1. Plan thoroughly.
The first requirement for business success is the habit of planning. The better, more thoroughly, and more detailed you plan your activities in advance, the faster and easier it will be for you to carry out your plans and get the results you desire once you start to work.
To plan better, develop the habit of asking and answering the following questions:
- What exactly is my product or service?
- Who exactly is my customer?
- Why does my customer buy?
- What does my customer consider value?
- What is it that makes my product or service superior to that of any of my competitors?
- Why is it that my prospective customer doesn’t buy?
- Why does my prospective customer buy from my competitor?
- What value does he/she perceive in buying from my competitor?
- How can I offset that perception and get my competitor’s customers to buy from me?
- What one thing must my customer be convinced of to buy from me, rather than from someone else?
Once you’ve asked and answered these questions, the next stage of planning is for you to set specific targets for sales and profitability. You must determine the exact people, money, advertising, marketing, distribution, administration and service people and facilities you’ll require to achieve your goals. The more thoroughly you plan each stage of your business activities before you begin, the greater the probability that you will succeed when you commence operations.

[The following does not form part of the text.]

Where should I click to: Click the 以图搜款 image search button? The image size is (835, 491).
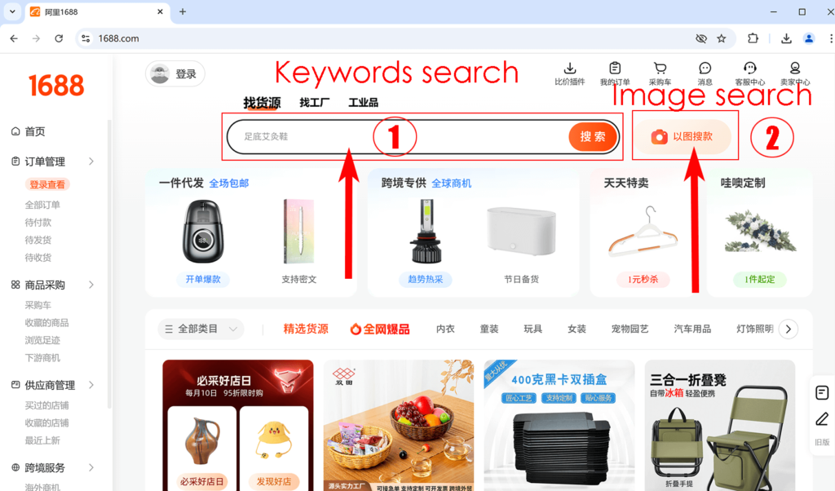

2. Get organized before you get started.
Once you’ve developed a complete plan for your business, you must then develop the habit of organizing the people and resources you need before you begin. In organizing, you bring together all the resources you’ve determined you’ll require in the planning process. In the military, generally attributed to General Robert Barrow, there’s a saying: “Amateurs talk about tactics, but professionals study logistics.” It’s essential that you determine every ingredient you’ll need before you begin business operations and bring them together so they’re ready to go when you open your doors or begin your project. The failure to provide even one important ingredient in advance can lead to the failure of the entire enterprise.
3. Find the right people.
The third habit you must develop is the habit of hiring the right people to help you achieve your goals. Fully 95 percent of your success as an entrepreneur will be determined by the quality of the people you recruit to work with you or work on your team. The fact is, the best companies have the best people. The second-best companies have the second-best people. The third-best companies have the average or mediocre people, and they’re on their way out of business.
4. Delegate wisely.
The fourth habit you need to develop for business success is the habit of proper delegation. You must develop the ability to delegate the right task, to the right person, in the right way. The inability to delegate effectively can be the cause of failure or underperformance of the individual and can even bring about failure of the business.

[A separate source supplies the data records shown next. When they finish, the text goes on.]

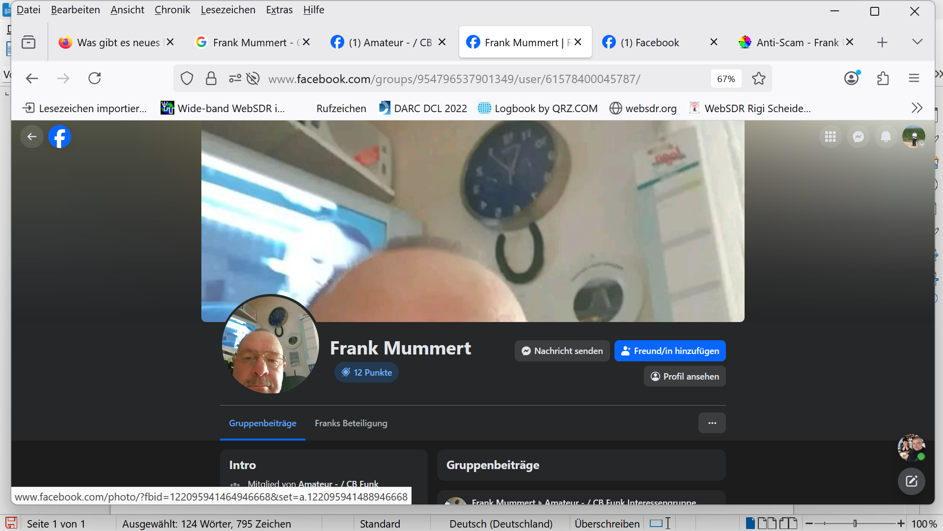Select the two-page view layout icon
The height and width of the screenshot is (531, 943).
point(767,524)
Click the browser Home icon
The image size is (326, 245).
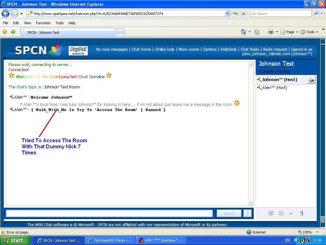coord(244,32)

Identify the two or three things you do that contribute the most value to your company, then delegate the rest. You must learn to think in terms of “getting things done through others” rather than trying to do them yourself. It’s the only way you can leverage and multiply your special skills and abilities.
5. Inspect what you expect.
The fifth requirement for business success is for you to develop the habit of proper supervision. You must set up a system to monitor the task and make sure it’s being done as agreed upon. The rule is, “Inspect what you expect.” Once you’ve delegated a task to the right person in the right way, it’s essential that you monitor the performance of the task and make sure it’s done on schedule and to the required level of quality. Remember, delegation is not abdication. You’re still responsible for the ultimate results of the delegated tasks. You must stay on top of it.
When you’ve delegated a task, set up a system of reporting so that you’re always clear about the status of the work. Be sure that the other person knows what is to be done, and when, and to what standard. Your job is then to make sure that she has the time and resources necessary to get the job done satisfactorily. The more important the job, the more often you should check on progress.
6. Measure what gets done.
The sixth practice of successful entrepreneurs and executives is the habit of measuring performance. You must set specific, measurable standards and scorecards for the results you require. You have to set specific timelines and deadlines to make sure you “make your numbers” on schedule. Everyone who’s expected to carry out a task must know with complete clarity the targets he’s aiming at, how successful performance will be measured and when the expected results are due.
7. Keep people informed.
The seventh habit is the habit of reporting results regularly and accurately. People around you need to know what’s going on. Your bankers need to know your financial results. Your staff needs to know the status and the situation of your company. Your key people, at all levels, need to know what results are being achieved.
In a study on workplace motivation, several thousand employees said the most important factor leading to job satisfaction was “being in the know.” People in an organization have a deep need to know and understand what’s going on around them in relation to their work. The more thoroughly and accurately you report the details and situation of your business, the happier they’ll be and the better results you’ll get.